Friday, May 05, 2006

It's turtle's all the way down

New Scientist SPACE - Breaking News - 'Cyclic universe' can explain cosmological constant

I will expand on this post later.

Update: I think that the news@nature version of this story is much clearer than the New Sdientist one above. (It's a pity that news@nature links are not good for very long.) From the Nature story:

A bouncing universe that expands and then shrinks every trillion years or so could explain one of the most puzzling problems in cosmology: how we can exist at all...

In Steinhardt and Turok's cyclic model of the Universe, it expands and contracts repeatedly over timescales that make the 13.7 billion years that have passed since the Big Bang seem a mere blink. This makes the Universe vastly old. And that in turn means that the mysterious 'cosmological constant', which describes how empty space appears to repel itself, has had time to shrink into the strangely small number that we observe today.

In 1996, it was discovered that the universe is not only expanding but is also speeding up. The cosmological constant was used to describe a force of repulsion that might cause this acceleration. But physicists were baffled as to why the cosmological constant was so small.

Quantum theory suggests that 'empty' space is in fact buzzing with subatomic particles that constantly pop in and out of existence. This produces a 'vacuum energy', which makes space repel itself, providing a physical explanation for the cosmological constant.

But the theoretically calculated value of vacuum energy is enormous, making space far too repulsive for particles to come together and form atoms, stars, planets, or life. The observed vacuum energy, in contrast, is smaller by a factor of 10120 - 1 followed by 120 zeros. "It is a huge problem why the vacuum energy is so much smaller than its natural value," says Carroll.

The "cyclic universe" idea gives lots of time for the vacuum energy to have decayed to its current strength.

What I don't understand is how the collapse of the universe starts in this theory.

I still have a soft spot for Frank Tipler's Omega Point theory, expounded in detail in "The Physics of Immortality." How the cyclic universe idea fits into that, I am not sure. Tipler has not given up on his ideas either, as this relatively recent interview shows. Tipler believes that it is life itself that will cause the slow down in the current acceleration of the expansion of the universe:

So, if the observed acceleration were to continue forever, the Omega Point Theory would be refuted. But the expansion of life to engulf the universe is EXACTLY what is required to cancel the positive cosmological constant (a.k.a. the Dark Energy): as life expands outward, life willl require energy, and before the collapse of the universe provides gravitational collapse energy, the energy source will be the conversion of baryons and leptons into energy via electroweak quantum tunnelling, a process I describe in Section N (relativistic spacecraft) of the Appendix for Scientists. What I did not realize when I wrote my book a decade ago is that this electroweak process would also act to cancel any positive cosmological constant today, and that the net baryon number in the universe would REQUIRE such Dark Energy today.

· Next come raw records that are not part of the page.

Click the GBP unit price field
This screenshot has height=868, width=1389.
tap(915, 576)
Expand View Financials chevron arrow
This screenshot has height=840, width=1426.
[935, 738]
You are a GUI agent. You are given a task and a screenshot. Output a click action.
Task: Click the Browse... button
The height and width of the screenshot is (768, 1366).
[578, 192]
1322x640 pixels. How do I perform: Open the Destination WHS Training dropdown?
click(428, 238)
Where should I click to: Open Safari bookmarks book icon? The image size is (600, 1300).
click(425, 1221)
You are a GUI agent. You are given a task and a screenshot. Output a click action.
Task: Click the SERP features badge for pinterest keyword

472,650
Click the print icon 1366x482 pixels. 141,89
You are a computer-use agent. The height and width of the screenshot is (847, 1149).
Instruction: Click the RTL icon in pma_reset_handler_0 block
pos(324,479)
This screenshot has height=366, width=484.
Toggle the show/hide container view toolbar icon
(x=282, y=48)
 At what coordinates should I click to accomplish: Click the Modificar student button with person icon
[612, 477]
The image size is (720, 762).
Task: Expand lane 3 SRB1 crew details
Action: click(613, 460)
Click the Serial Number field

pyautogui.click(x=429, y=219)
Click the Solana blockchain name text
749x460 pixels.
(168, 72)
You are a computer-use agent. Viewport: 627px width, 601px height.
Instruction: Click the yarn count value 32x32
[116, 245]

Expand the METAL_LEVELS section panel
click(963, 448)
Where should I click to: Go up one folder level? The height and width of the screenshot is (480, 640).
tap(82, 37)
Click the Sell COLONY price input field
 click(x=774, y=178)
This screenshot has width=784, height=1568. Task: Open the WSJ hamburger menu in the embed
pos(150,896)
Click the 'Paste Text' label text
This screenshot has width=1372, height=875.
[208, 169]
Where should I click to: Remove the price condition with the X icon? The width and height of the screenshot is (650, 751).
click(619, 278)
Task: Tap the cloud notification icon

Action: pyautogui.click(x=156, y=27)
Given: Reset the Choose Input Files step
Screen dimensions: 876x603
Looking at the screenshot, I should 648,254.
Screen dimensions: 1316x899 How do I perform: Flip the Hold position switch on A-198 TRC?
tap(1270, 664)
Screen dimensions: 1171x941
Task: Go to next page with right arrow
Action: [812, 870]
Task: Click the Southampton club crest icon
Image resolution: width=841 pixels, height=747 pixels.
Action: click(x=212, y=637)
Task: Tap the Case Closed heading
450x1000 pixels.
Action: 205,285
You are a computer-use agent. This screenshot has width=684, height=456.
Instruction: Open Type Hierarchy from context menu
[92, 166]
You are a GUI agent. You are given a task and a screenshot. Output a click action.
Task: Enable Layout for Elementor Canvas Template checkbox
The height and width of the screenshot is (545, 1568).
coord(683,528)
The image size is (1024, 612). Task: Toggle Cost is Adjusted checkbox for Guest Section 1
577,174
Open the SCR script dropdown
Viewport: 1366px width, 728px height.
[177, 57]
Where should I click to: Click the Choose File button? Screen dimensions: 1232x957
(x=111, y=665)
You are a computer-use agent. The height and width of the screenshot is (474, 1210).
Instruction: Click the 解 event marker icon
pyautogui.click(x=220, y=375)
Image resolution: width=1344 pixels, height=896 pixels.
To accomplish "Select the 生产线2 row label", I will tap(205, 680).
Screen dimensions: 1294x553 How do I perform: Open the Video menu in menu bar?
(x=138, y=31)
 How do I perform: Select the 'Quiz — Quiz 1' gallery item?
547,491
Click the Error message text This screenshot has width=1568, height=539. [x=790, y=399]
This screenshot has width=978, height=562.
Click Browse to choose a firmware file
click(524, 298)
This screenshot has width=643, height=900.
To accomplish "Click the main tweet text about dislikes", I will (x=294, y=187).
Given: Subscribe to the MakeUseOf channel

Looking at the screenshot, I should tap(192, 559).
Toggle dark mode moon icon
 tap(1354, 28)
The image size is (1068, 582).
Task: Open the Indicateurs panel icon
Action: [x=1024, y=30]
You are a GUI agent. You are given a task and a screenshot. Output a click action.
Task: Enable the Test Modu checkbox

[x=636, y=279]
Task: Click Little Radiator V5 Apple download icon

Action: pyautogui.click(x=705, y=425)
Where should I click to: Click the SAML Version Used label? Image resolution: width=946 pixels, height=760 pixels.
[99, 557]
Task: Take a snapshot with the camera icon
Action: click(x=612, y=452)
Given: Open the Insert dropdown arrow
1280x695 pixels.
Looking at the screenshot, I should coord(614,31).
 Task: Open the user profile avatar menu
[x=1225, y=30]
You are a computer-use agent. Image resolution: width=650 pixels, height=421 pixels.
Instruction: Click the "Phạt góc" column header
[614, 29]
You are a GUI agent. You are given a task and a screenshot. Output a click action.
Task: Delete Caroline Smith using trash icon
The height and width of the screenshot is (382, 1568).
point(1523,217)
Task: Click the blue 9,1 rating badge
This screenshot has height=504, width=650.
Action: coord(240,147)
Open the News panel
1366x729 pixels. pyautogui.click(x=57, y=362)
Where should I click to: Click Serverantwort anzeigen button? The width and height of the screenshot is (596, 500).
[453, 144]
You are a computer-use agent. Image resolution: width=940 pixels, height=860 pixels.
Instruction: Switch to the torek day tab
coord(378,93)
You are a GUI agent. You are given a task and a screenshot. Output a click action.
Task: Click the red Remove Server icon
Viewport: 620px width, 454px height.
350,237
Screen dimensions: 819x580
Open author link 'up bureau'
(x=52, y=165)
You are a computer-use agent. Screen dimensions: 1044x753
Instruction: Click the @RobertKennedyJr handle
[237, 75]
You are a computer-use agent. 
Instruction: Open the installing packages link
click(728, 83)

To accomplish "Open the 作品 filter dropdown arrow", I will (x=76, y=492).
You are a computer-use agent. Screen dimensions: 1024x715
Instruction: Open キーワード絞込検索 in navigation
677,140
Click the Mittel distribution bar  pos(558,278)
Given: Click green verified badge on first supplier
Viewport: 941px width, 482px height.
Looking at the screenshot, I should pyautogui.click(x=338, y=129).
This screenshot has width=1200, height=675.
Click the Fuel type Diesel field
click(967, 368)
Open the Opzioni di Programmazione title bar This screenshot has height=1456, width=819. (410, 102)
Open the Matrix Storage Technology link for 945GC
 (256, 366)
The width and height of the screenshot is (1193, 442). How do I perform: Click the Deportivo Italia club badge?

The weakest part of Tipler's ideas is his suggested method of "resurrection" which (as I recall it) requires every possible version of every person in all of the "many worlds" being re-created by the super advanced computing thing-y that is God at the end of the universe. I had a thought while having a shower recently which seemed a better idea, but it is only a rough idea which I don't want to reveal for now.

I don't always have deep thoughts in the shower.

By the way, for those who may not know, the title of this post is explained at Wikipedia. (I am amazed at what you can find there now.)

UPDATE: The Nature article has links to some more detailed papers about the cyclic model. One I have read quickly is here. It does explain the model more clearly, even though there is much terminology there that is way above my head. Importantly, it seems that the model does not mean the universe shrinks to anything like an Omega Point (a total "Big Crunch") before the next bang happens. (There's some confusing stuff about black holes mentioned in the paper too.) Having read this, it made me realise I had something about this model some time ago in New Scientist.

It's all speculative fun, but at least does seem capable of some testing.